The U.S. Supreme Court on Tuesday blocked American soldiers injured in the 2000 bombing of the U.S.S. Cole from claiming millions in damages from the Sudanese government in an 8-1 decision.
In 2010, 15 sailors injured in the al Qaeda bombing and three of their spouses sued the Sudanese government alleging the country had provided material support to the group.
In 2012, a federal judge in Washington ruled the plaintiffs could collect $314.7 million from banks holding Sudanese assets, levying the damages by default because the government did not defend against accusations that it provided support to al Qaeda, which perpetrated the bombing, according to Reuters.
The sailors and spouses mailed the lawsuit to Sudan’s embassy, creating a controversy over whether this violated the Foreign Sovereign Immunities Act, which addresses when foreign governments can be sued in American courts.

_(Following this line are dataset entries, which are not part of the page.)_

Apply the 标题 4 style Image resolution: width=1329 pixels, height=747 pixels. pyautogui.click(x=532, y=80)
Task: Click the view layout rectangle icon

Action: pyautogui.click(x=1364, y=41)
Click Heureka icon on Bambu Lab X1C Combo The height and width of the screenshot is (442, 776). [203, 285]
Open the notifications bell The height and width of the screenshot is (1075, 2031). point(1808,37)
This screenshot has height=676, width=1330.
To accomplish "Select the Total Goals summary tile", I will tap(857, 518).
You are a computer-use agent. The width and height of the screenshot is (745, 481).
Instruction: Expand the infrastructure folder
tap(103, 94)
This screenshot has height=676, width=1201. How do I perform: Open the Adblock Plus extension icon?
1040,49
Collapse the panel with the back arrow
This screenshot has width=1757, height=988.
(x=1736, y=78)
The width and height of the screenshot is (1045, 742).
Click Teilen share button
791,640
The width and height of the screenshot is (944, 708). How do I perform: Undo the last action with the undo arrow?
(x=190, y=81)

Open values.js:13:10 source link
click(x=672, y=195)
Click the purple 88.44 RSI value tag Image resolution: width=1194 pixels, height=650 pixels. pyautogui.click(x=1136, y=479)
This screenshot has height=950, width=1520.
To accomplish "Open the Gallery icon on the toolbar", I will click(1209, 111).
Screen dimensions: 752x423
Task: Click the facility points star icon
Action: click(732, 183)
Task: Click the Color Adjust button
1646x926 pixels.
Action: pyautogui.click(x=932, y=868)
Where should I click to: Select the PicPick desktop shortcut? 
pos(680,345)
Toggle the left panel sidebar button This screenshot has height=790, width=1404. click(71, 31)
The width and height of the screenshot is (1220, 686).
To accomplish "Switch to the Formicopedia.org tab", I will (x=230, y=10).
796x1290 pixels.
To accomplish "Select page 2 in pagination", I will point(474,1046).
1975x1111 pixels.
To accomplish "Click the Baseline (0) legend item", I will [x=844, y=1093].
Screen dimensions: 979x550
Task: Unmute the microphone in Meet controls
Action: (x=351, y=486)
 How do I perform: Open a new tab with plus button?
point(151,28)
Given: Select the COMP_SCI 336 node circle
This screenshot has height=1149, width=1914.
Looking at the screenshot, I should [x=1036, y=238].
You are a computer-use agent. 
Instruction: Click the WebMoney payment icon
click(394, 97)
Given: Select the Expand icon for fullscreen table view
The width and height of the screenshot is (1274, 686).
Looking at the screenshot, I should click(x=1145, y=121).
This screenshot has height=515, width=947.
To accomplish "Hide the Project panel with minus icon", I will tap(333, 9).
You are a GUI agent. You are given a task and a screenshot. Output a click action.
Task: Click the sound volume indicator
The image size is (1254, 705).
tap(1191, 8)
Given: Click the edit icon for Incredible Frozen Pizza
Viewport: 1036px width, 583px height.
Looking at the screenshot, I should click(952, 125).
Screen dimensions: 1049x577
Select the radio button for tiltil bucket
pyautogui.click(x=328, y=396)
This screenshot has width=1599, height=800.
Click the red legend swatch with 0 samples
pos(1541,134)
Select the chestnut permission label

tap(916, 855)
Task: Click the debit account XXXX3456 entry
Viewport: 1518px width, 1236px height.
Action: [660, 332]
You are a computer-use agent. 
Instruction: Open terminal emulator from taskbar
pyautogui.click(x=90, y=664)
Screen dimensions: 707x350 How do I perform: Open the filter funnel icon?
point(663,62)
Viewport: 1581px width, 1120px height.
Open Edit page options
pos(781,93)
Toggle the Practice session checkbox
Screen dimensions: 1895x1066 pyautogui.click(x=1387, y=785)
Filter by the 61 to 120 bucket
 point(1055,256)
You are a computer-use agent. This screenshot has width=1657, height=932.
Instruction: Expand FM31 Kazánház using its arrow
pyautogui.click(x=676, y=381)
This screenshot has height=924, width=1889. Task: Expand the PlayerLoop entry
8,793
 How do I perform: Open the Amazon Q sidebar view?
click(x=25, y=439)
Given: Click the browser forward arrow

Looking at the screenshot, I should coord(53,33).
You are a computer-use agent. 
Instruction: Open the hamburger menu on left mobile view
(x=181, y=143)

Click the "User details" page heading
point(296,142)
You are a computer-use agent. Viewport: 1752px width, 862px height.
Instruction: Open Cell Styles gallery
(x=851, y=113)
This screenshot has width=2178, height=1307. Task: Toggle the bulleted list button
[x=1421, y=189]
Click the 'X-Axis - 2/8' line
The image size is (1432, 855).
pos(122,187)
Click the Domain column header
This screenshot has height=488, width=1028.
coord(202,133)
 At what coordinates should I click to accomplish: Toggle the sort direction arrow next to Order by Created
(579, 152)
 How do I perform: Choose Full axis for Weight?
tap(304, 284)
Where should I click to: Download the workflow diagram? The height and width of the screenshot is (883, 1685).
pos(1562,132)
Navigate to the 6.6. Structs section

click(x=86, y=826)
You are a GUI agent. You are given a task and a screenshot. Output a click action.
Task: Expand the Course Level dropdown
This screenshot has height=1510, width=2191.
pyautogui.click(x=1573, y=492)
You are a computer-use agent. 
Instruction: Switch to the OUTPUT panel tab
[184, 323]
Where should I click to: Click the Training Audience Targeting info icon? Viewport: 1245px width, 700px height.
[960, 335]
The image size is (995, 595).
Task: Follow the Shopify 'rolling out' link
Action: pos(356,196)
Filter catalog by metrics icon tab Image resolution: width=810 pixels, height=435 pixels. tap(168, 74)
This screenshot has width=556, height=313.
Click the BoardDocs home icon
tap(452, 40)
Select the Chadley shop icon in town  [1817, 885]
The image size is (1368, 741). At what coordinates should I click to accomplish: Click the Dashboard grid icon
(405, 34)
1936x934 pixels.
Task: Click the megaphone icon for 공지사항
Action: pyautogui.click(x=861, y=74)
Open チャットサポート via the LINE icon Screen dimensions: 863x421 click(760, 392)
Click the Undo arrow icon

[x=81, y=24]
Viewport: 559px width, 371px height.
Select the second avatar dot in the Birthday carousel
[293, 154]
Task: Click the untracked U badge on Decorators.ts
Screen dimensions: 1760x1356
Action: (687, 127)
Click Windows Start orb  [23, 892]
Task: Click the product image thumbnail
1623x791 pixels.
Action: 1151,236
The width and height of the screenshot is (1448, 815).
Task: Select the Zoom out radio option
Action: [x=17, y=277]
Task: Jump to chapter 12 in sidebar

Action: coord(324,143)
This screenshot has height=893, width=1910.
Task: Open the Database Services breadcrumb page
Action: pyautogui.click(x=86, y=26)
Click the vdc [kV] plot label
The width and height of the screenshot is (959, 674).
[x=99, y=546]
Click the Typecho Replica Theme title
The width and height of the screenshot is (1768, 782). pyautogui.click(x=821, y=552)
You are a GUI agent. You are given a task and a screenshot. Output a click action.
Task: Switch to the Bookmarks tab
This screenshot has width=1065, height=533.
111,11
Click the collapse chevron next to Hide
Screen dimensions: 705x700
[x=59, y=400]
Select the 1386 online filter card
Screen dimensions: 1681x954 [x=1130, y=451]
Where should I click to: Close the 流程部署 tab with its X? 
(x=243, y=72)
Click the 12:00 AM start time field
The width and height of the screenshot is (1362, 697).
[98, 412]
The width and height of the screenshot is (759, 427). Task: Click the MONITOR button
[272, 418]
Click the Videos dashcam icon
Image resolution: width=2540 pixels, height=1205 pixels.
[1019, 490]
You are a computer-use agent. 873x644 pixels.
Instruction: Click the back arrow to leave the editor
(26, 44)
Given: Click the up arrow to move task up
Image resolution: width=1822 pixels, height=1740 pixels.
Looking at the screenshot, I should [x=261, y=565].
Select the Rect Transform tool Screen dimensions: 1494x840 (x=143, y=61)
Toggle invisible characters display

A New York judge later ordered the banks in question to turn over their assets, with the 2nd U.S. Circuit Court of Appeals in New York upholding the order in 2015.
“A service packet must be addressed and dispatched to the foreign minister at the minister’s office in the foreign state,” Justice Samuel Alito wrote for the majority. “We therefore reverse the judgment of the Court of Appeals and remand the case for further proceedings consistent with this opinion.”
Justice Clarence Thomas, the sole dissenting vote, wrote in a dissenting opinion that the delivery method complied with the Foreign Sovereign Immunities Act.
The Trump administration backed Sudan in the case, according to Reuters, arguing before the high court that ruling against the nation could affect how the U.S., which rejects judicial notices delivered to its embassies, is treated in foreign courts.
“Particularly given this administration’s solicitude for veterans, its decision to side with a state sponsor of terrorism, against men and women who are seeking to recover for grievous injuries suffered in the service of our country, is inexplicable and distressing,” the plaintiffs said in a legal brief, according to the news service.